Los Angeles-based illustrator Patrick Hruby grew up in a log cabin within an Idaho forest. As a young boy he dreamt of running away to join the circus and become a trapeze artist. Eventually, however, he grew up to pursue a career as an illustrator.
Influenced by artists and designers such as Charley Harper, Paul Rand, and Mary Blair, Patrick’s deep interest in the geometry of nature is central to his work. In recent years, however, he has gone on to develop his own stunning and modern aesthetic.
With clients including The New York Times Magazine, Playboy Jazz Festival, Varsity Pictures, and Brand New School and a spot as one of CMYK Magazine’s Top 100 New Creatives, Patrick is a true one-of-a-kind that we’re honoured to shine our spotlight on today.
How did you get into the industry?
I began freelance illustrating in my last year of college at the Art Center College of Design.
Where are you based now and who do you work for?
I was born and raised in Los Angeles. I am represented by Friend + Johnson for all freelance illustration work. I also design in-house for DrawTogether, a multi faceted arts education project as well as teaching in the design program at UCLAx
If you weren’t in your current industry, what would you be doing?
I know that I would still be making things, still drawing, and still involved in education. I might be a botanist or something similar.
Can you explain your creative process?
Each project is a little different, but generally I don’t begin sketching until I do some reading and writing. I like word clouds and free-association writing to get my mind thinking more broadly about a project and to start to generate some interesting associations.
I think on these ideas for a bit then start sketching whatever comes to mind until the project starts to take some clarity. From there, the process of designing out and illustrating the image in Adobe Illustrator is more of a meditative process, working through the design directly in the program.
How would you describe your style?
Bright, optimistic, geometric, and colourful.
Which individuals do you gain inspiration from? Do you have any heroes in the industry?
I have many heroes from the past: Alexander Girard, Charles and Ray Eames, Corita Kent. I also have been lucky to work sometimes with one of my modern day heroes, Todd Oldham who has been a mentor to me from the time I was in school.
If you had to pick one ideal client/employer, who would that be and why?
I think that list would be too long to list. I am very curious and get excited about trying new things, new applications, and new causes. I like to work with clients that I truly believe in what they are about, but I wouldn’t narrow it more than that.
How has technology affected the way you work?

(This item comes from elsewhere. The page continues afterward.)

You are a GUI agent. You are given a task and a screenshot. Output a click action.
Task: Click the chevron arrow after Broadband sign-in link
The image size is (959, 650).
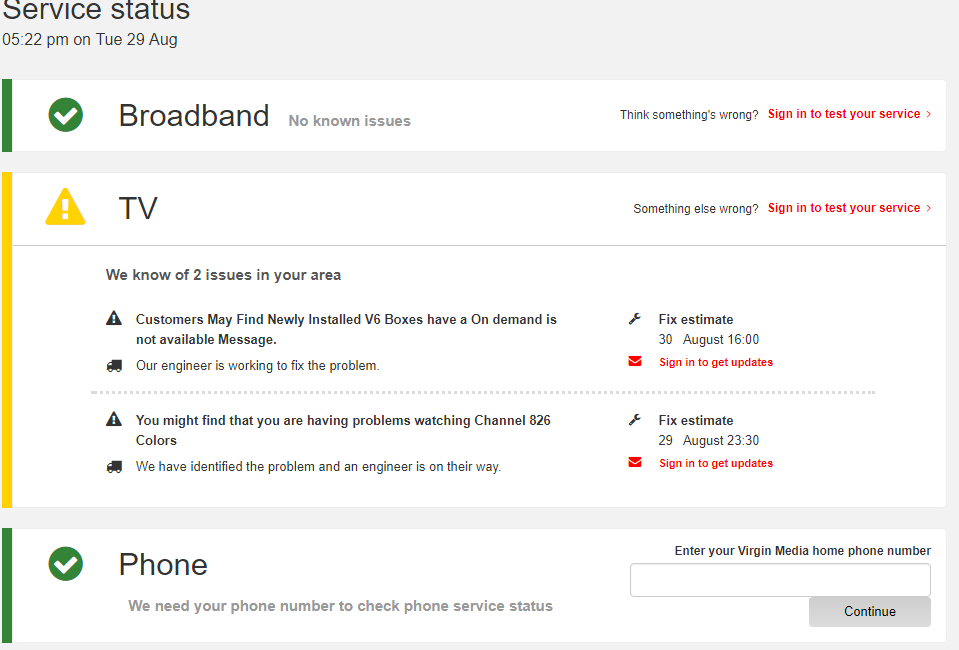click(928, 114)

I think the largest change for me what the ability to add motion to my work. I’ve worked in a similar way for the past decade with Adobe CC but within the last few years I have been really exploring ways to incorporate small animated elements to breathe a little more life, excitement and surprise into my work.
What’s your secret to staying inspired and motivated?
Reading. Reading books about art and design, but also books about history and philosophy, science, really anything that keeps my curiosity healthy and growing.
What’s the work achievement you’re most proud of?
I wouldn’t say it is any single project or achievement. I am proud when I feel like my work brings something new and exciting into the world and especially when I feel like it is accomplishing something for good.
Along those lines I am proud of my work with DrawTogether, my work for mental health advocacy, my work with the United Nations and other organisations that create positive change.
How do you recharge away from the office?
I like to get out and be in nature. It may be a hike, visiting a garden, or even just a scenic drive.
What is one tip for other aspiring creatives looking for work?
Don’t get discouraged. Believe in your work, and keep making it.
What is the one thing that you would change about the industry?
I feel like now is a time where a lot of change is actually taking place. The industry is becoming both more inclusive and more diverse. I say let’s keep going!
Any websites, books or resources you would recommend?
Some books I love are: Eames: Beautiful Details by Gloria Fowler, Alexander Girard by Keira Coffee and Todd Oldham, Learning by Heart, Teaching to Free the Creative Spirit by Corita Kent and Jan Stewart. Those are just a few!